◆ **Exercise**: Pick out each line of the data containing the string "icon" and copy those lines.
## START
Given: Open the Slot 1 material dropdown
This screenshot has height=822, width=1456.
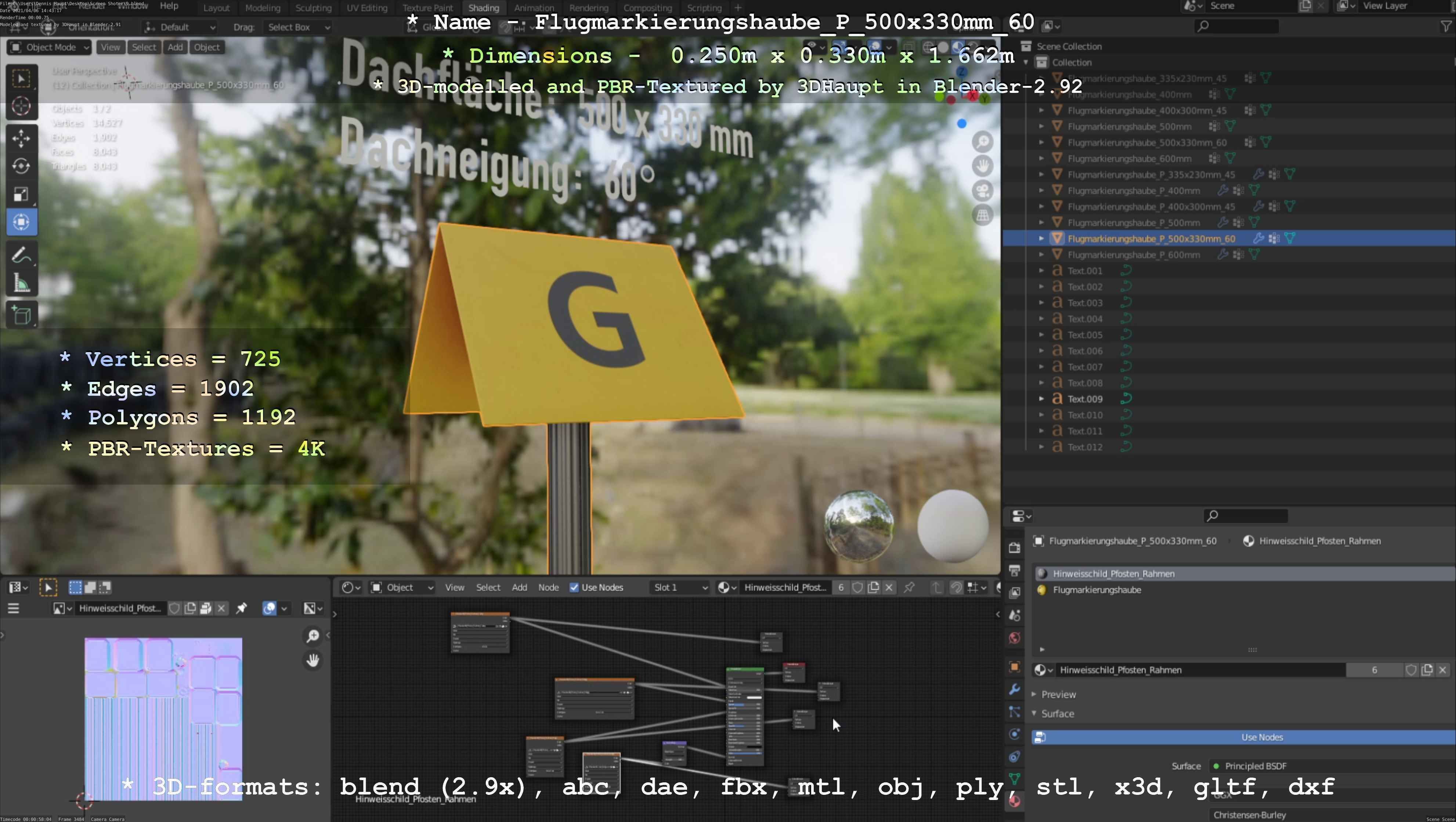Looking at the screenshot, I should (680, 587).
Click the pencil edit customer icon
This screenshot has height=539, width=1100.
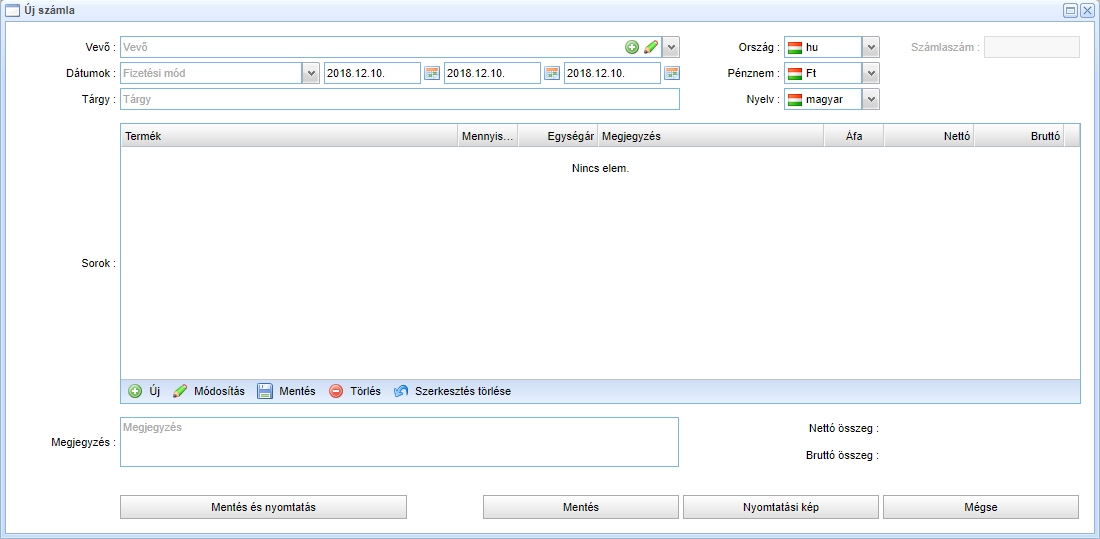(650, 47)
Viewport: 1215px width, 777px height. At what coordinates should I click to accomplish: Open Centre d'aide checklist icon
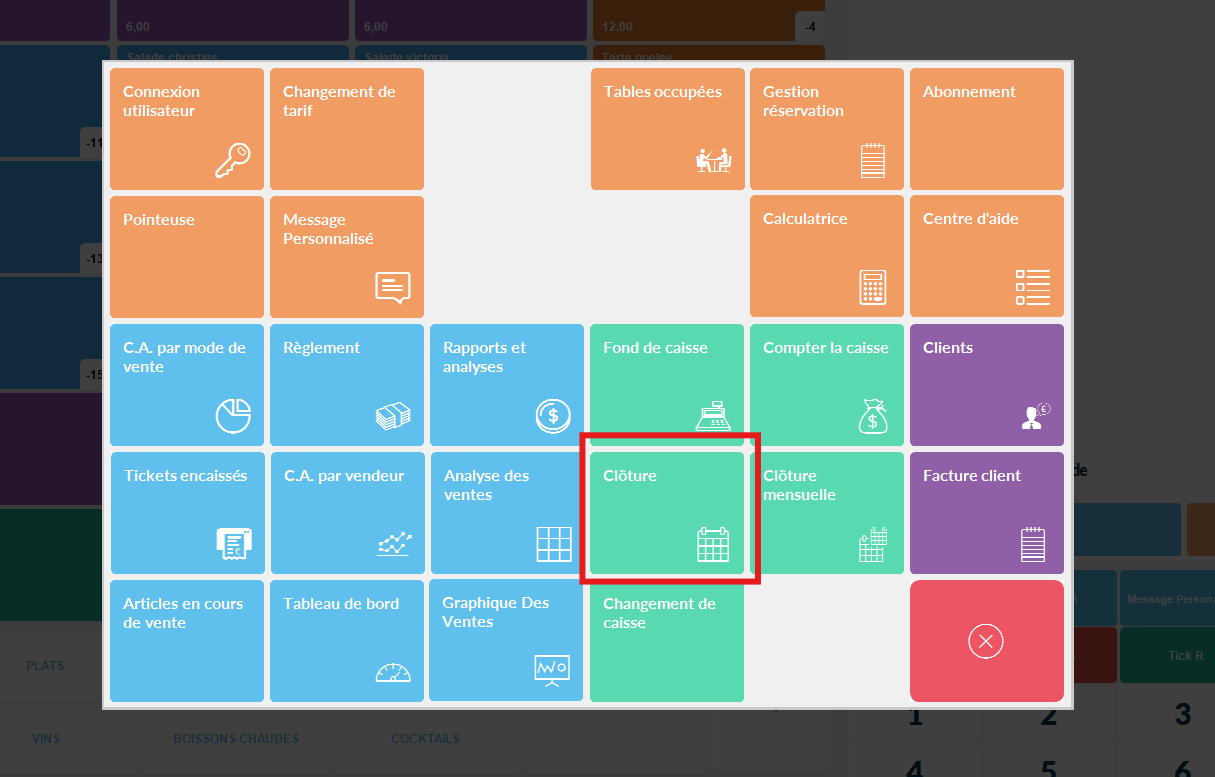point(1032,287)
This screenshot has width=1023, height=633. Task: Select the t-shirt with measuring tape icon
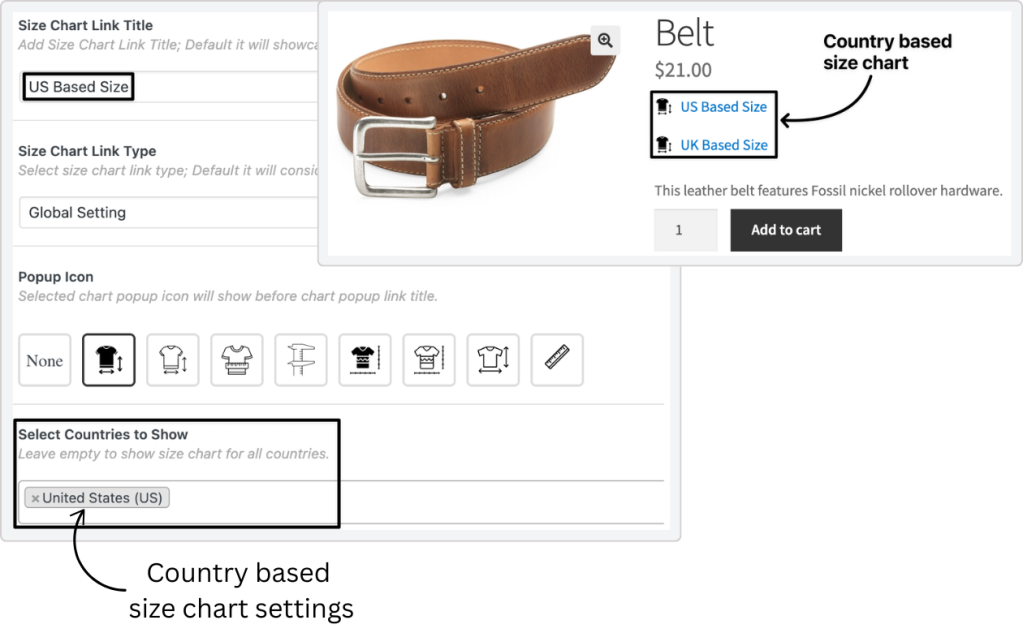coord(237,361)
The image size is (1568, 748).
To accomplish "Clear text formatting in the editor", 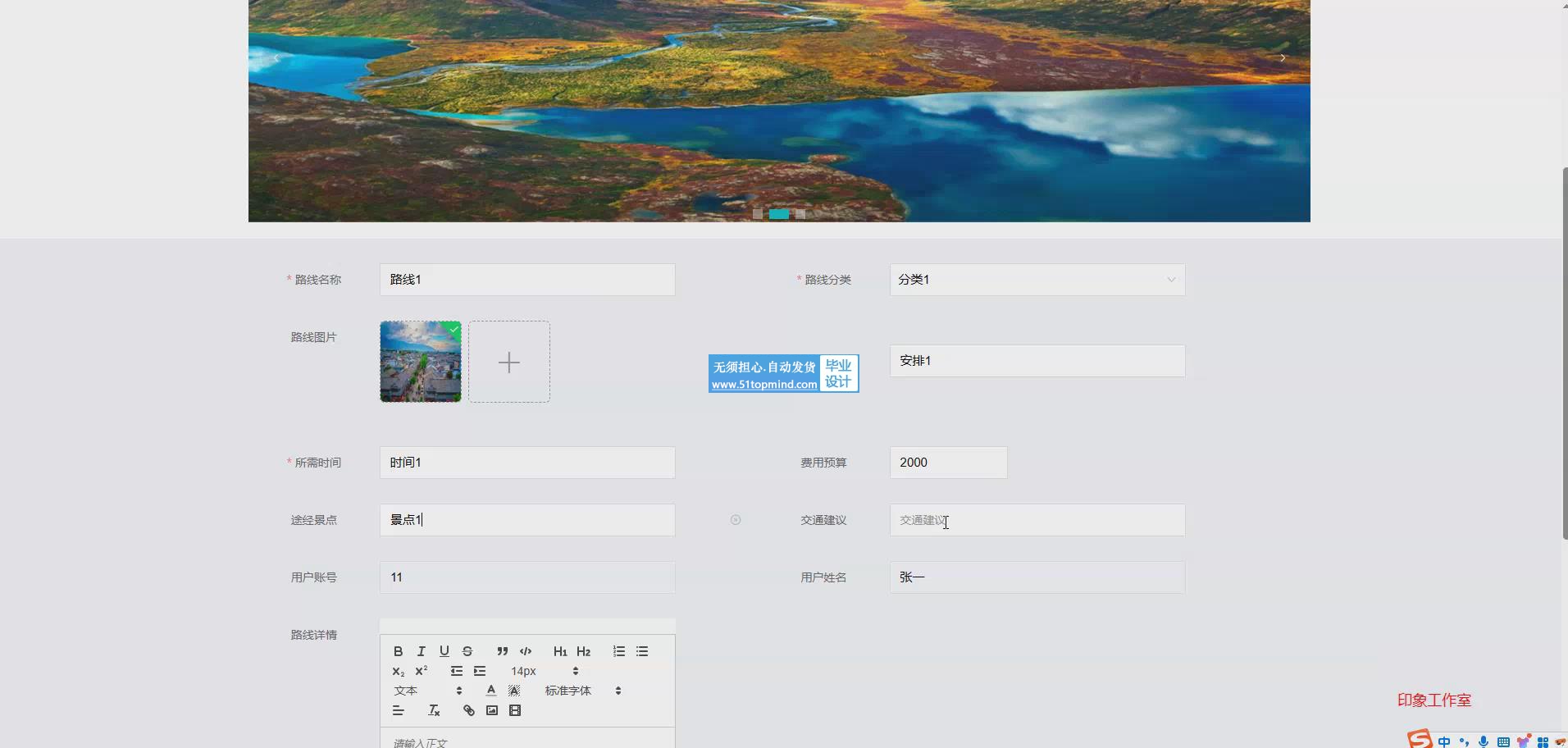I will [434, 710].
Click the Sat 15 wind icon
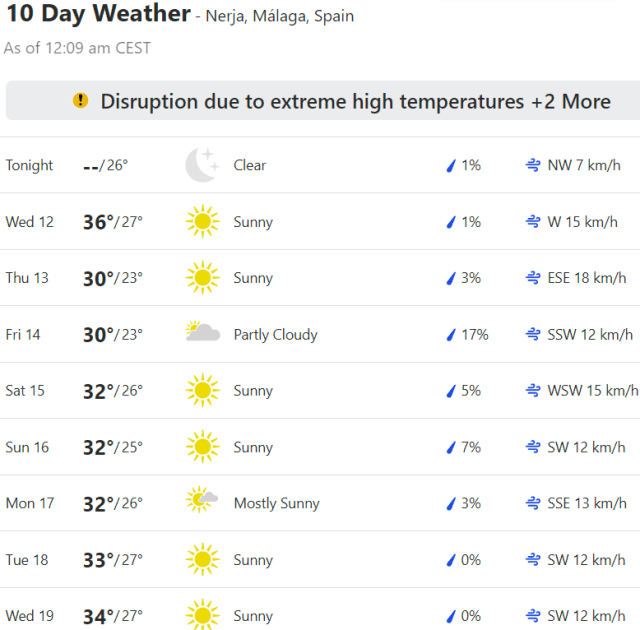The image size is (640, 630). 533,391
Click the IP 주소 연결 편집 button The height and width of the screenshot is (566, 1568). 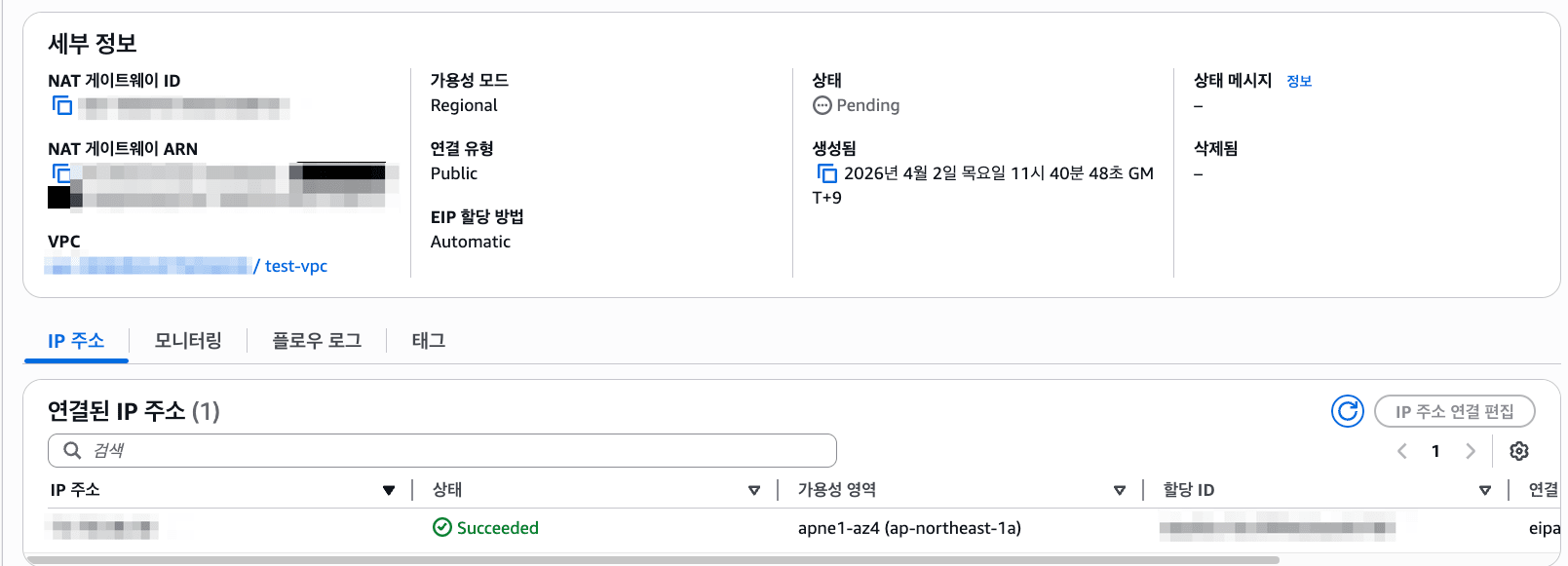(x=1454, y=411)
## END
◆ **Exercise result**:
Click the pencil edit customer icon
Viewport: 1215px width, 777px height. At what coordinates should I click to accomplish: Open Centre d'aide checklist icon
This screenshot has width=1023, height=633. Task: Select the t-shirt with measuring tape icon
Click the Sat 15 wind icon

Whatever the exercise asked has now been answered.